It said pipeline pricing was "largely unconstrained by either the threat of regulation or effective competition".

"Pipeline pricing exacerbates the effect of supply tightness on wholesale gas prices. There are currently very few constraints on monopoly pricing by pipeline operators," ACCC chairman Rod Sims said.

"Compounding supply tightness, and the effects of pipeline pricing, is the effect of an opaque and illiquid east coast gas market. Confidential bilateral negotiations remain the norm for both gas supply and transportation contracts. The lack of consistent, publicly available data on the sector is an impediment to participants, investors, and policy makers," Sims said.

However, Jemena executive general manager - strategy, regulation and markets Shaun Reardon, who will provide the welcoming address today at the Australian Pipelines and Gas Association conference, told Energy News that such regulation would threaten future investments and would hurt gas customers.

"Gas transmission costs make up less than 10% of the final cost of gas to customers, and putting these proposals in place in policy then this much more heavy-handed regulation has the risk of deterring investment in our sector," Reardon said.

"We have examples in Jemena where the Northern Gas Pipeline, which that Jemena is currently building, would not be built if it was being established under a regulatory framework, because our pipeline is only one third contracted, and building that pipeline when it's one-third contracted under a regulated arrangement the prices would be prohibitive for customers to be able to sign on.

• [SOURCE MATERIAL]
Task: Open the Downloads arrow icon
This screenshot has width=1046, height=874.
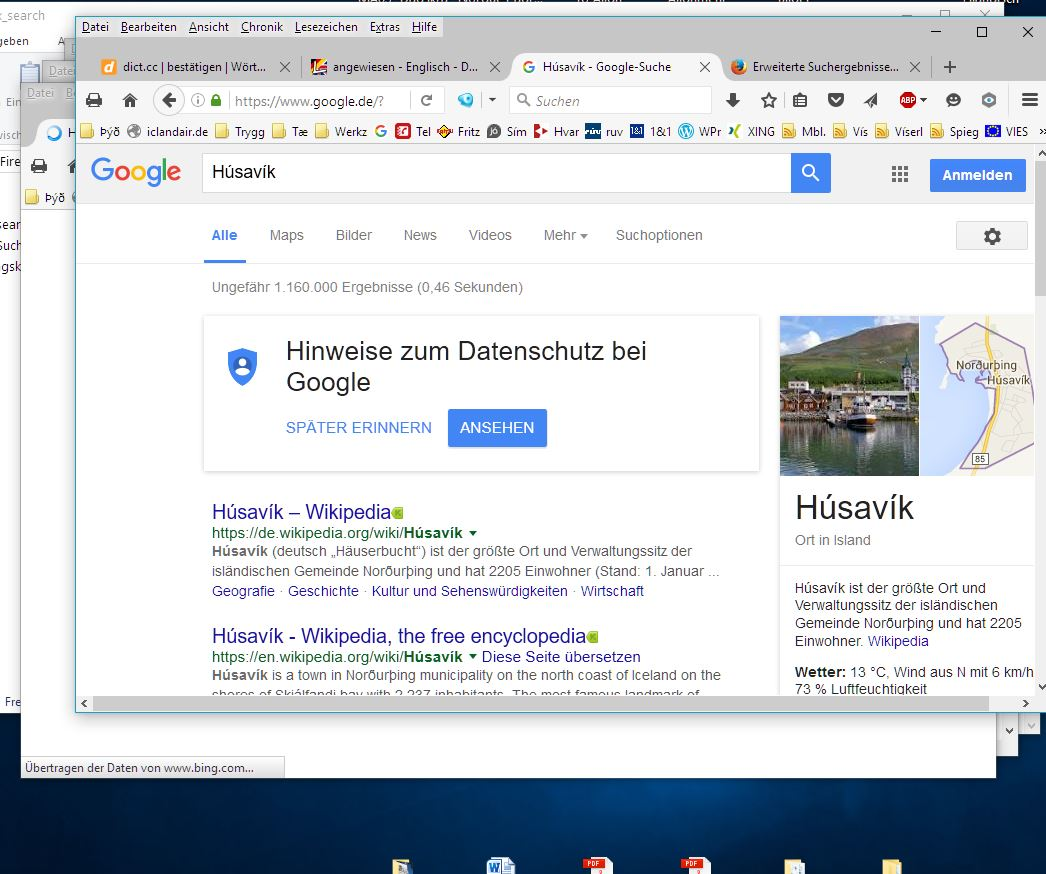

• [OBJECTIVES]
A – Return the part of the gas pipeline article starting with "However, Jemena executive" and going on through "hurt gas customers.".
B – Carry the gas pipeline article further, picking up after its last sentence.
The data has no connection to the gas pipeline article.

• [EXERCISE RESULTS]
A –
However, Jemena executive general manager - strategy, regulation and markets Shaun Reardon, who will provide the welcoming address today at the Australian Pipelines and Gas Association conference, told Energy News that such regulation would threaten future investments and would hurt gas customers.

B –
"In the case of the NGP, Jemena has put up the money up front and is taking the risk, and recognises that needs to be over more than a 10 year period to recover our investment but are concerned about the rules changing along the way."

"The risks of regulation are that investment would be reduced or delayed in coming to market.

"This is quite a concern when the government's objective is very much about liquidity in the market and being able to get gas to market in a very agile way, and that means investment needs to be ready on tap to be able to connect new sources of gas supply to the various demand centres."

For now, Jemena hopes to continue discussions with Dr Michael Vertigan and his panel, who will report back to COAG in December having investigated pipeline regulation as proposed by the ACCC.

"He comes from an independent position to speak to all the parties to consider the ACCC's information, recognising that the ACCC's recommendations were not consulted upon as part of that process, and bringing the industry together to form a view to bring to government," Reardon said.